The columns of U represent the influence of topics i on the columns of the data

The index i of S represent the strengh of topic i

The rows of V represent the influence of topic i on the rows of the data

In [None]:
for i in range(20):
    print(f"{i+1}: {S[-(i + 1)]}")
    if i < 19:
        print("=====================")
    

## Exercise 4.5: Topic extraction

prendre les 10 indexes avec des valeurs max dans S. Pour U: prendres les colonnes aux indexes choppés avant et prendre les 10 valeurs max de la colonnes en question (faire pareil pour V, mais avec les lignes

In [None]:
num_docs = 10
num_index = 10
num_terms = 10

In [None]:
index_max_value = np.argsort(S)[-num_terms:]
terms = [] # 10x10 matrix. For the 10 most important topics, we choose the 10 most important terms (U)
documents = [] # 10x10 matrix. For the 10 most important topics, we choose the 10 most important documents (V)
for i in range(num_terms):
    j = index_max_value[i]
    col_u = U[:,j]
    ten_max_index_col_u = np.argsort(col_u)[-num_terms:]
    row_v = V[j]
    ten_max_index_row_v = np.argsort(row_v)[-num_docs:]
    if i == 0:
        terms = ten_max_index_col_u
        documents = ten_max_index_row_v
    else:
        terms = np.vstack((terms, ten_max_index_col_u))
        documents  = np.vstack((documents, ten_max_index_row_v))
terms

In [None]:
for i in range(num_terms):
    print(f"topic {i+1}")
    print(f" -top {num_terms} terms:")
    for j in terms[i]:
        print(f"{idxToTerm[j]}")
    print(f"\n -top {num_docs} documents")
    for j in documents[i]:
        print(f"{idxToDoc[j]}")
    if i < num_terms -1:
        print("=============")

il faut encore donner un label à chacun

## Exercise 4.6: Document similarity search in concept-space

In [None]:
def sim(t, d):
    U_t = U[t]
    V_d = V[d]
    sv = np.diag(S) @ V_d
    return np.dot(U_t, sv)/(np.linalg.norm(U_t)*np.linalg.norm(sv)) # demander

In [None]:
markov_chain_index = termToIdx["markov"] #à changer
sim_with_markov_chain = []

for i in range(N):
    sim_with_markov_chain.append(sim(markov_chain_index, i))


In [None]:
top_five_courses = np.argsort(sim_with_markov_chain)[-5:]
print("top 5 courses for : markov chain") #à changer
for i in np.flip(top_five_courses):
    courseId = next(iter(courses[i].values()))
    print(f'{courseId} : {sim_with_markov_chain[i]}')


In [None]:
facebook_index = termToIdx["facebook"] #à changer
sim_with_facebook = []

for i in range(N):
    sim_with_facebook.append(sim(facebook_index, i))

In [None]:
top_five_courses = np.argsort(sim_with_facebook)[-5:]
print("top 5 courses for : facebook") #à changer
for i in np.flip(top_five_courses):
    courseId = next(iter(courses[i].values()))
    print(f'{courseId} : {sim_with_facebook[i]}')

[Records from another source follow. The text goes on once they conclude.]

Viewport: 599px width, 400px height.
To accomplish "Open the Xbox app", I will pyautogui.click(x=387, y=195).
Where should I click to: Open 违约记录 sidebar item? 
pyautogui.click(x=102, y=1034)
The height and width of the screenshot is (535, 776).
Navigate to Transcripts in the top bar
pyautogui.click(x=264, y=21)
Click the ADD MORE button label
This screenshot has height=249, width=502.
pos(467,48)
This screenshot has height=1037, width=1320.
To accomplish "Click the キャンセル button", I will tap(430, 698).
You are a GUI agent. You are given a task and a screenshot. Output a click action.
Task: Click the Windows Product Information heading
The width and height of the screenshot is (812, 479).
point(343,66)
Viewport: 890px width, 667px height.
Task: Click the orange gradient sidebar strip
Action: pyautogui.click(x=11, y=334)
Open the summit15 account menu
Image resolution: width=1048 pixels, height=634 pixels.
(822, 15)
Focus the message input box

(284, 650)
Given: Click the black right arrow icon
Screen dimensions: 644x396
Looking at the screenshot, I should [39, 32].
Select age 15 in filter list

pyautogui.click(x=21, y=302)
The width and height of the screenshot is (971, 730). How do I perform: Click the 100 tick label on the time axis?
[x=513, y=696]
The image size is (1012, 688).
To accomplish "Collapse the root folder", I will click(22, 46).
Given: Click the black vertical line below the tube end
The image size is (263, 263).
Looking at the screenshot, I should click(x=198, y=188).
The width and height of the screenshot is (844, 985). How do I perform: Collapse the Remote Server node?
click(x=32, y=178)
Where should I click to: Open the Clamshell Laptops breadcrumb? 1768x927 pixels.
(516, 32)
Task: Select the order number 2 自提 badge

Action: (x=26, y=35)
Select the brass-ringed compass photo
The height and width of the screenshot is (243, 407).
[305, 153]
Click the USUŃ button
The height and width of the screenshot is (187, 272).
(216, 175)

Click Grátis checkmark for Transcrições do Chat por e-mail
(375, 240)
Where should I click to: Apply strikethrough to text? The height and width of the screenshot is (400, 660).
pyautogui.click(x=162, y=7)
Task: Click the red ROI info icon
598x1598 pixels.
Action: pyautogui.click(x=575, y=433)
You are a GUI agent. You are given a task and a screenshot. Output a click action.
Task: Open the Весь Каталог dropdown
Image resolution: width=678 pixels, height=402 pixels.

## 4.7 Document-document similarity

We can use cosine similarity to find the similarity between document: $cos_{sim}(A, B) = \frac{A \cdot B}{\|A\| \|B\|}$

In [None]:
def cos_sim(n, m):
    dn = V[n]
    dm = V[m]
    return np.dot(dn, dm)/(np.linalg.norm(dn)*np.linalg.norm(dm))

In [None]:
IX_index = docToIdx["COM-308"]
sim_with_ix = []
for i in range(N):
    sim_with_ix.append(cos_sim(IX_index, i))
sim_with_ix[IX_index] = -10

In [None]:
top_five_courses_similar_to_IX = np.argsort(sim_with_ix)[-5:]
print("Top 5 courses similar to IX:")
for i in np.flip(top_five_courses_similar_to_IX):
    courseId = next(iter(courses[i].values()))
    print(f'{courseId} : {sim_with_ix[i]}')